Para este momento, seguro algunos habrán determinado no volverme a dirigir la palabra, alejar a sus hijos de mis ideas y mandarme extraditar; pero quiero hacer salvedad en algo: hay padres muy buenos, hay padres regulares, que solo necesitan corregir un asuntico en su proceso de crianza; pero también los hay que caen en todas las acusaciones que aquí les mando. Y este párrafo, como Pilatos: para lavarme las manos con los inocentes.

No digo que para los padres sea fácil, pero si ya tiene el hijo, ya hay que sacarlo adelante, ¿Qué más va a hacer? Piénselo de esta manera: probablemente ya es muy tarde para abandonarlo en un moisés cerca al convento, y un hijo bien educado y formado va a ser una persona productiva en el futuro, así que: ¿Pretende usted vivir algún día de su hijo o pretende que su hijo viva siempre de usted? Y si sienten que para ustedes es difícil, imagínense lo valiosa que es la labor de un maestro, que en un aula de clase se enfrenta al genio, la disposición y las malas costumbres y muchas otras cosas más, de 30 o más niños. Pero esto ustedes ya lo saben, la información más reciente que se menciona en este artículo es Indiana Jones, y para el momento que salió su primera película, a mí aún no me dejaban ir a cine, más que nada porque mis papás aún no me habían gestado.

Para quienes ya no recuerdan, porque su infancia fue hace mucho tiempo, yo se los recuerdo, que no soy tan joven; pero como pescado seco y lleno crucigramas para mantener la memoria: hay tres cosas que uno como hijo nunca perdona: que no le den la barbie o el carrito que pidió de aguinaldo un diciembre, que de pequeño le den la carne más grande a sus hermanos mayores y/o a su papá, y que no le presten la atención que requiere. Y hablo de todos los campos: que se interesen por sus logros y fracasos, que compartan tiempo con él y lo premien a la par que lo castigan, que le enseñen cosas interesantes y otras que no tanto; pero todo encaminado a moldearlo a uno mejor.
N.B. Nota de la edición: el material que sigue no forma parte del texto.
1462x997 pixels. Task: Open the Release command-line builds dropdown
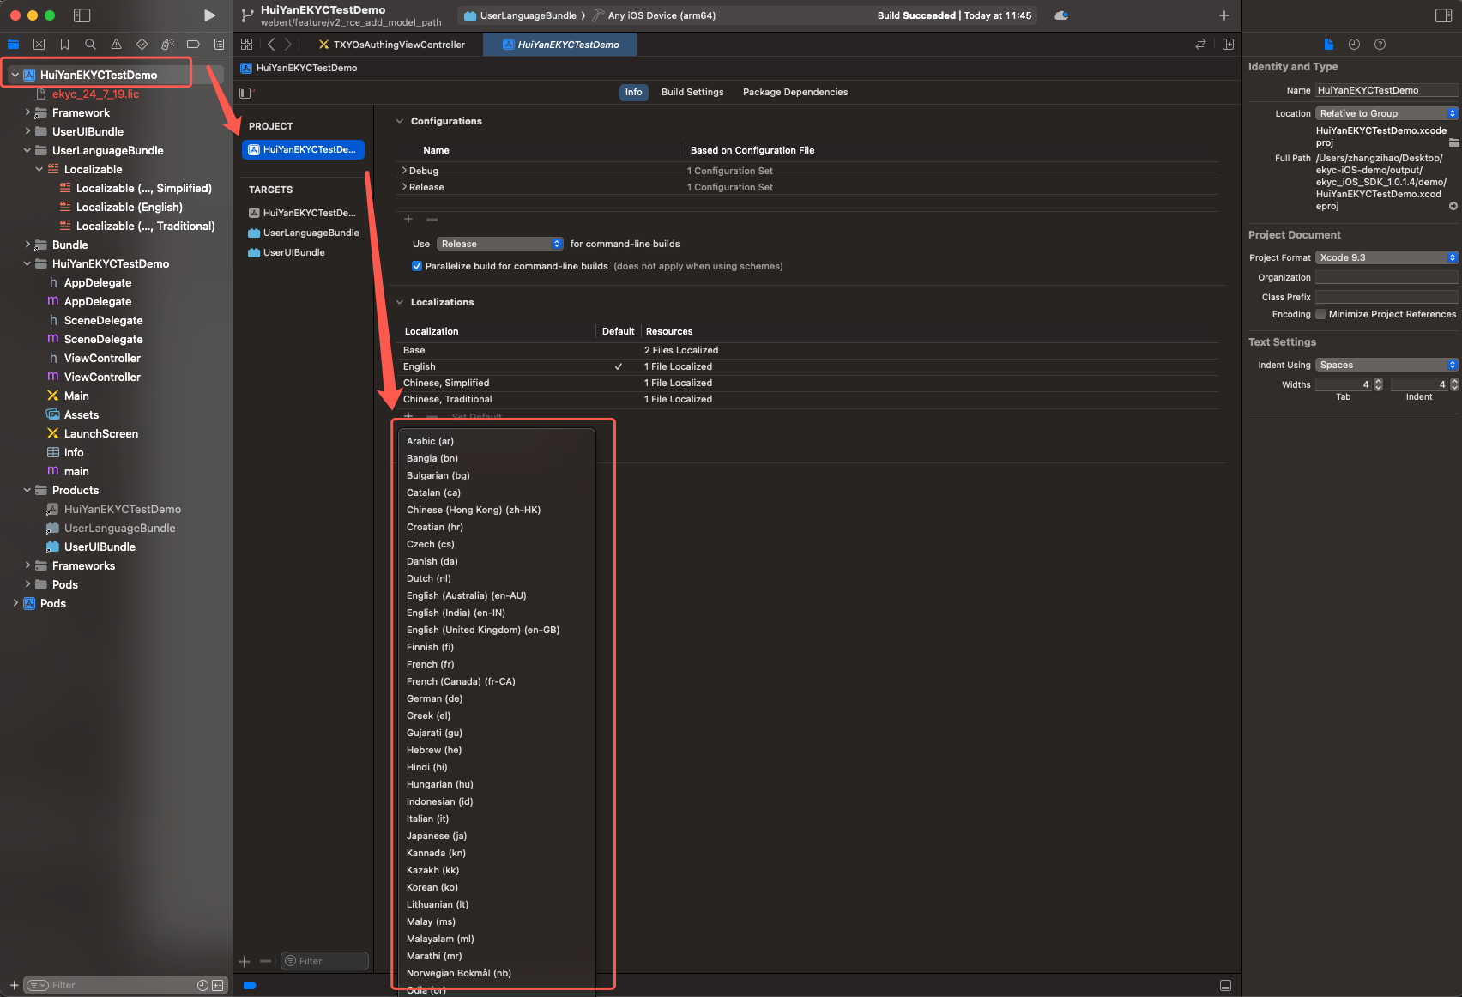[x=499, y=244]
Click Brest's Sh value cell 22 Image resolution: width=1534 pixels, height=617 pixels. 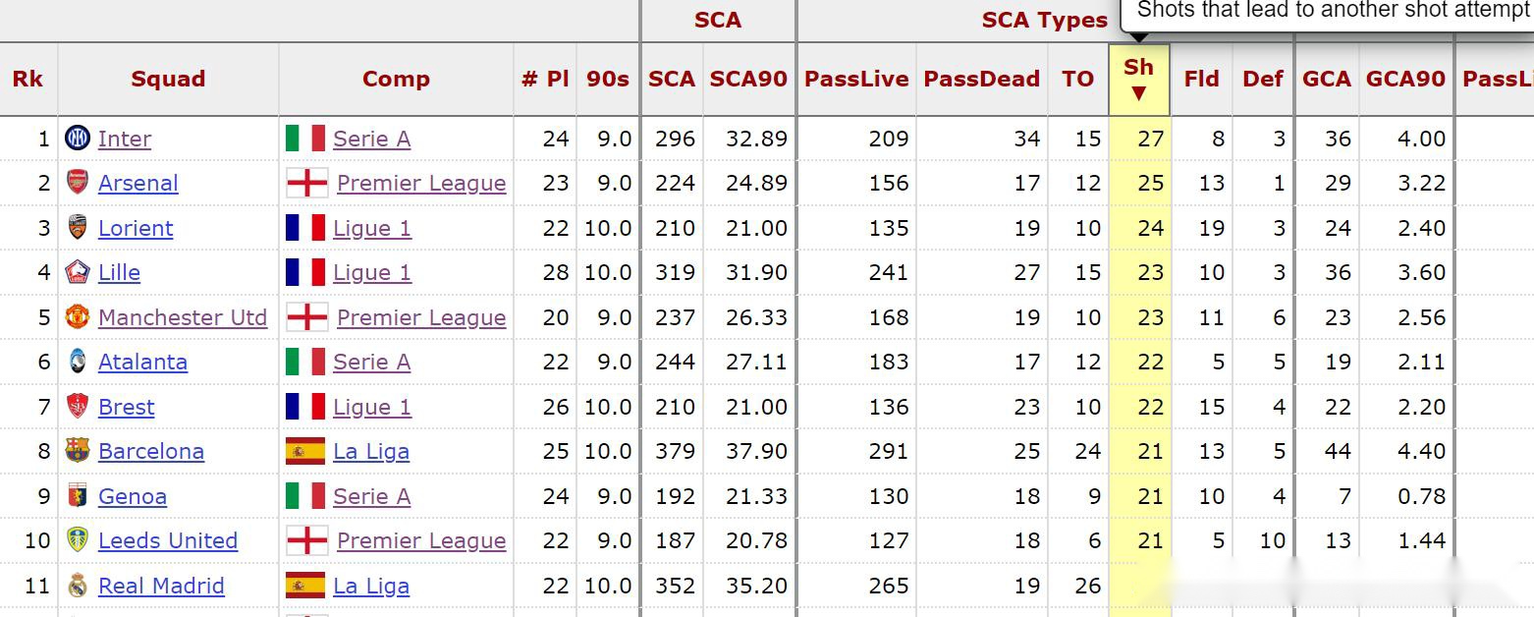coord(1150,407)
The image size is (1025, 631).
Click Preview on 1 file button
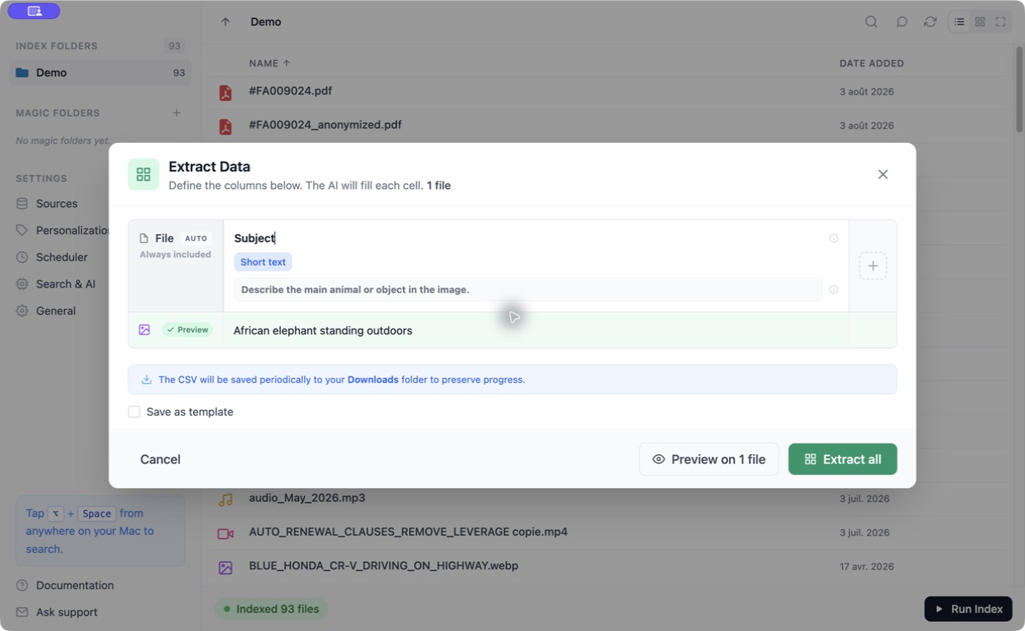coord(709,459)
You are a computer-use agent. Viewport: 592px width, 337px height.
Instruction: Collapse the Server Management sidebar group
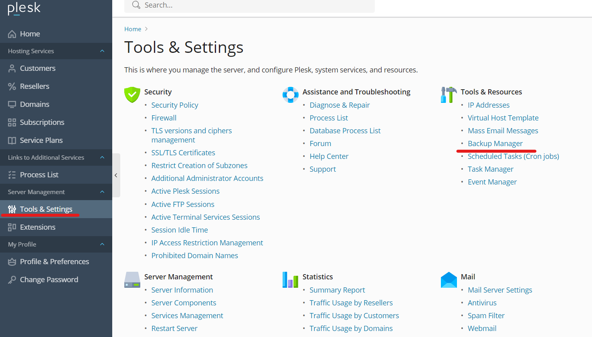tap(102, 192)
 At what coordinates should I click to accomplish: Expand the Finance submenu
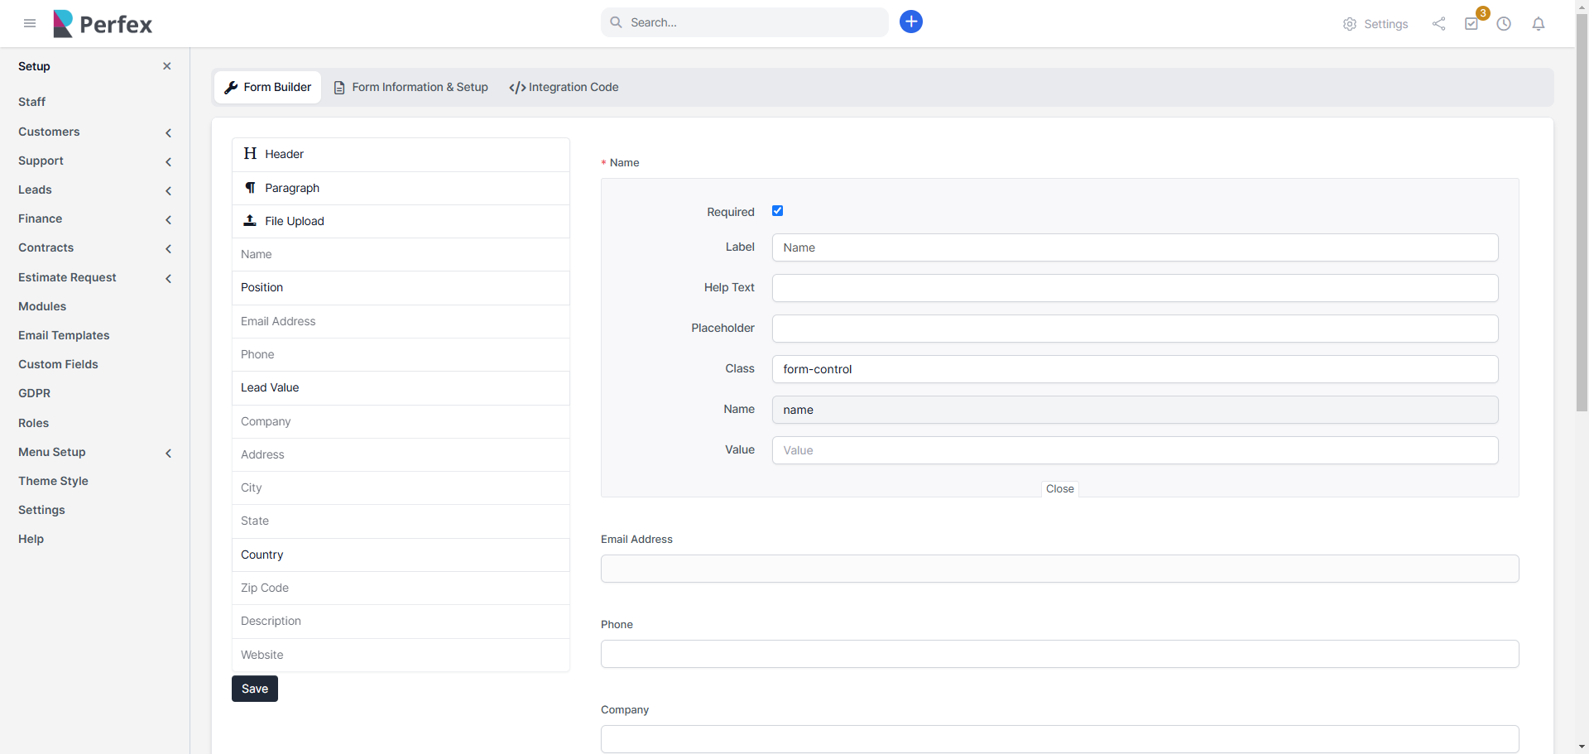(168, 219)
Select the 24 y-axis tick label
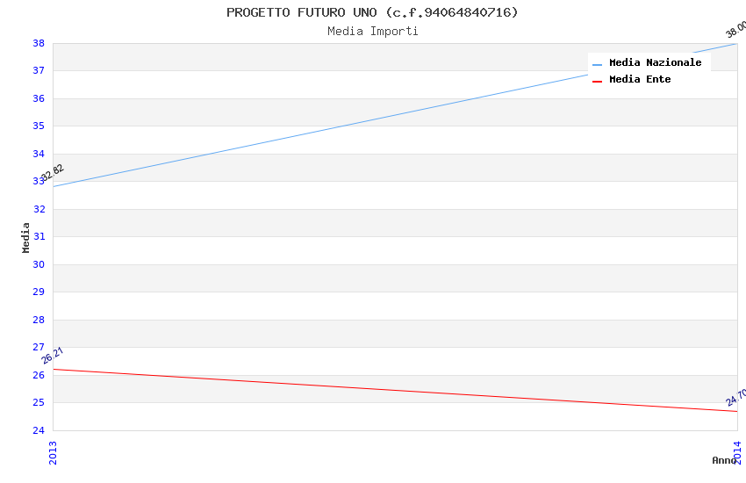Screen dimensions: 746x483 point(39,430)
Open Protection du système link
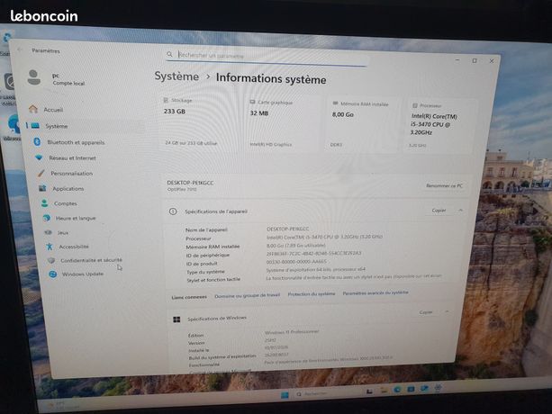Image resolution: width=552 pixels, height=414 pixels. coord(312,293)
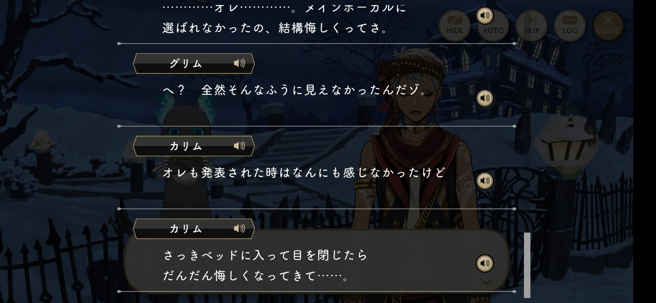Replay audio for オレも発表された line
Viewport: 656px width, 303px height.
click(485, 181)
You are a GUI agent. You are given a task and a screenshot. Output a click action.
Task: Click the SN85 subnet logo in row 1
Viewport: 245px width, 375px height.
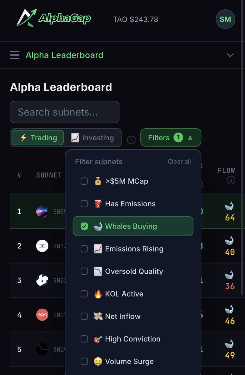42,212
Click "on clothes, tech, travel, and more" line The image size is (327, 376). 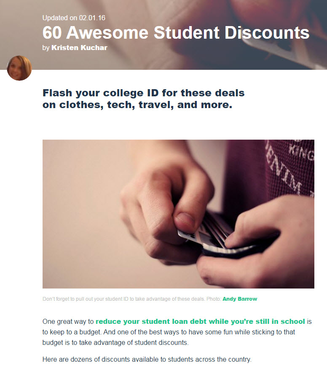point(137,105)
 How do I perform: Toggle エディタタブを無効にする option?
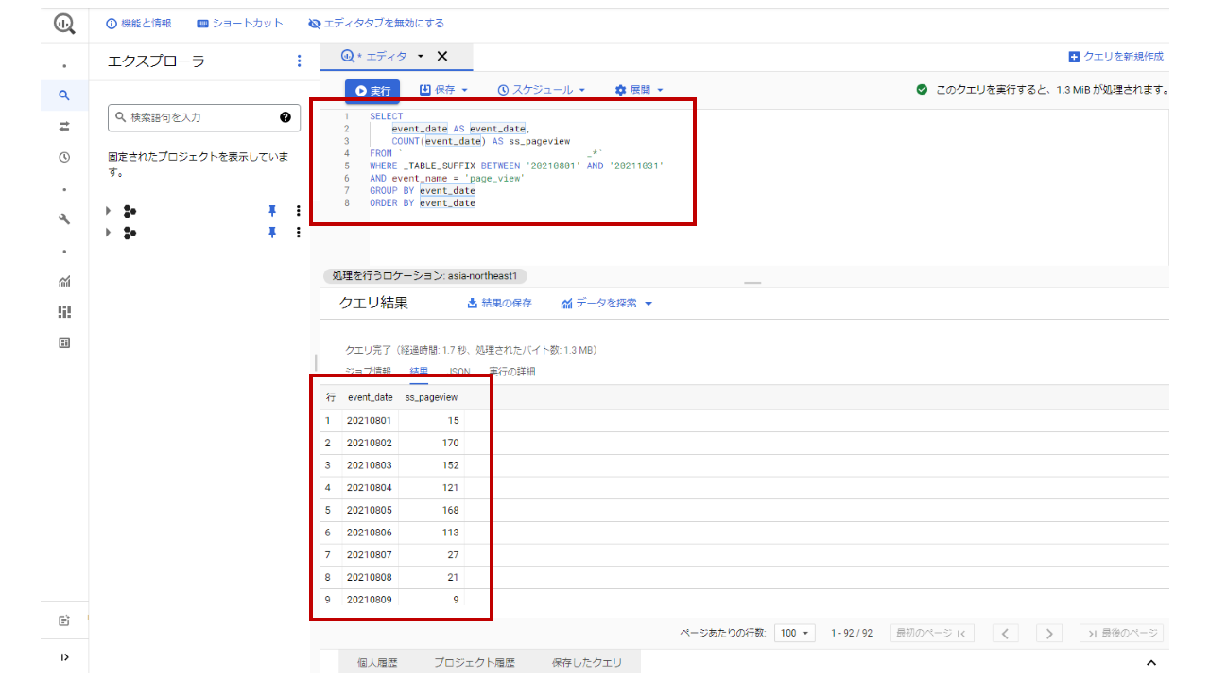pos(376,23)
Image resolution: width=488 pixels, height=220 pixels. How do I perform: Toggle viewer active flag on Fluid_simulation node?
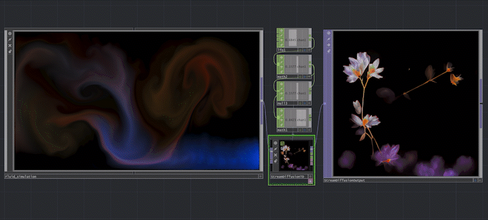10,34
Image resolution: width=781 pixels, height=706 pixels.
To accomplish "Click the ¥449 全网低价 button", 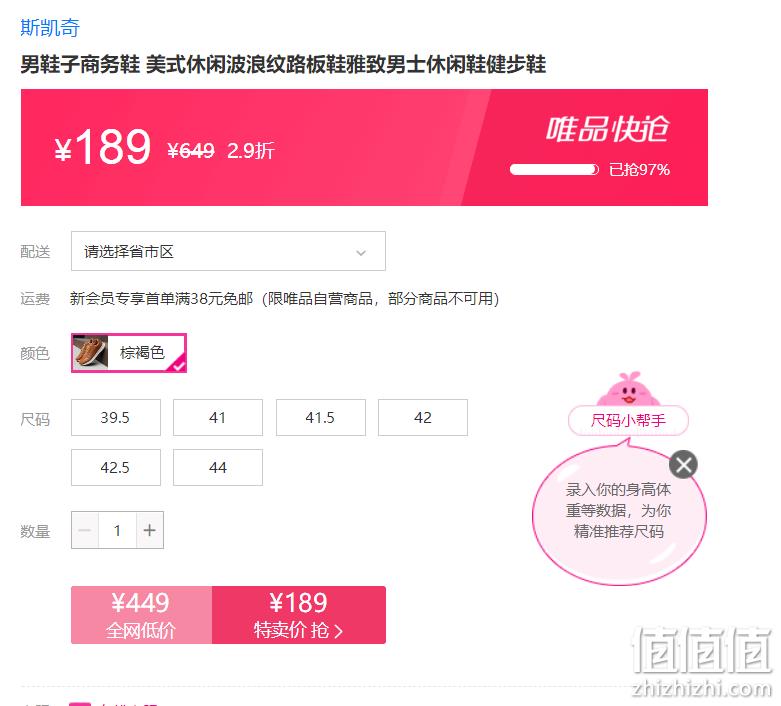I will pyautogui.click(x=141, y=615).
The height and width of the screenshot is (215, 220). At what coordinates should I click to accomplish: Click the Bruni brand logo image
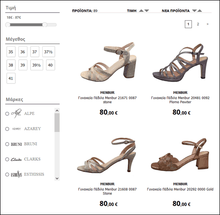pyautogui.click(x=16, y=144)
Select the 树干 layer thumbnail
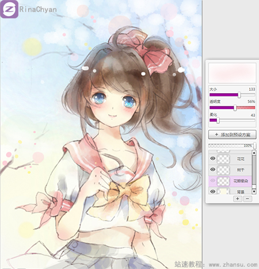Image resolution: width=259 pixels, height=269 pixels. (x=223, y=170)
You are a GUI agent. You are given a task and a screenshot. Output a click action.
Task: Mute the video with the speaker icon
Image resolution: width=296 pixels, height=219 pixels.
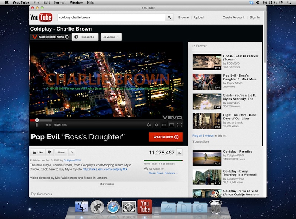(x=48, y=125)
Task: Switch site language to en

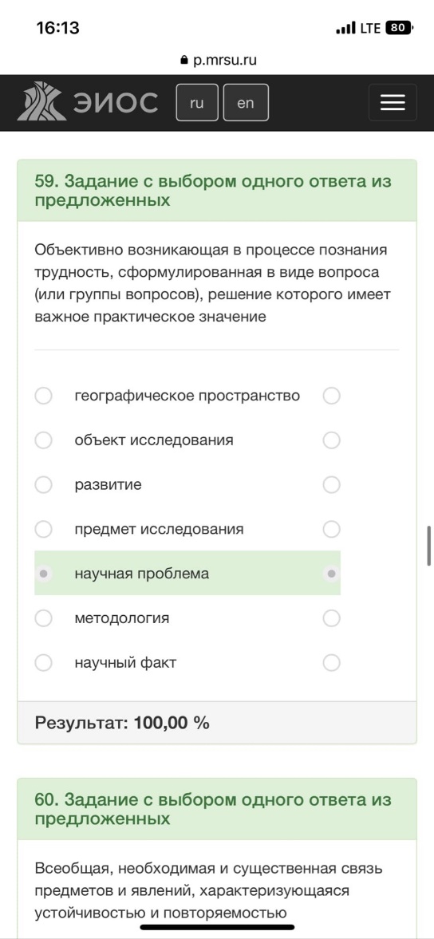Action: pyautogui.click(x=246, y=103)
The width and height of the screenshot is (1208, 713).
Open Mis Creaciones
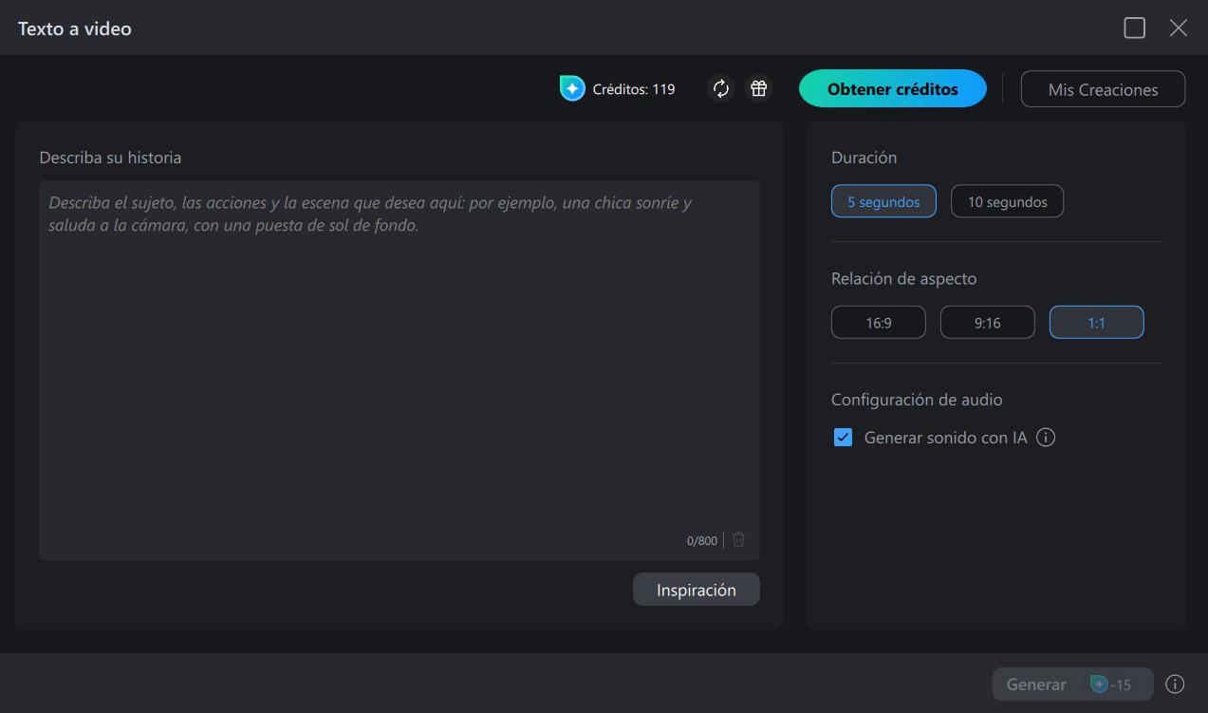click(1103, 88)
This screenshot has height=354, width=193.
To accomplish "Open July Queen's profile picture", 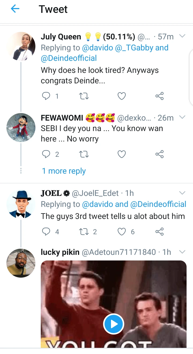I will coord(21,47).
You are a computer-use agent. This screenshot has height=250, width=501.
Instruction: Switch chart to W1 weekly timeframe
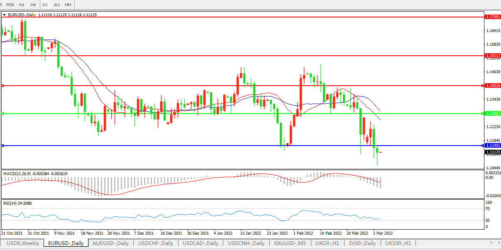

Por otro lado, si usted, como joven, ya se dio cuenta que lo hecho, hecho está, pare la cabeza y empiece a buscar salida del pantano, porque, para bien o para mal, usted ya está en el mundo y tiene que superarse para algún día educar mejor a sus hijos, o para dañarlos mejor, como bien le parezca. Pero sobre todo, deje de culpar a su papá y a su mamá de sus errores, deje la actitud de rebeldía y bipolaridad -que su nombre científico es adolescencia-, y ubíquese en el planeta que algún día usted será ese adulto responsable, o irresponsable, que lo mantiene, lo mantuvo, lo retuvo o mandó, por entre un tubo.

PD: Ningún docente murió en las torturas infligidas durante semanas para extraer estos pensamientos, muy comunes, entre el profesorado de múltiples colegios; sin embargo, los mártires, se reservan el derecho al anonimato.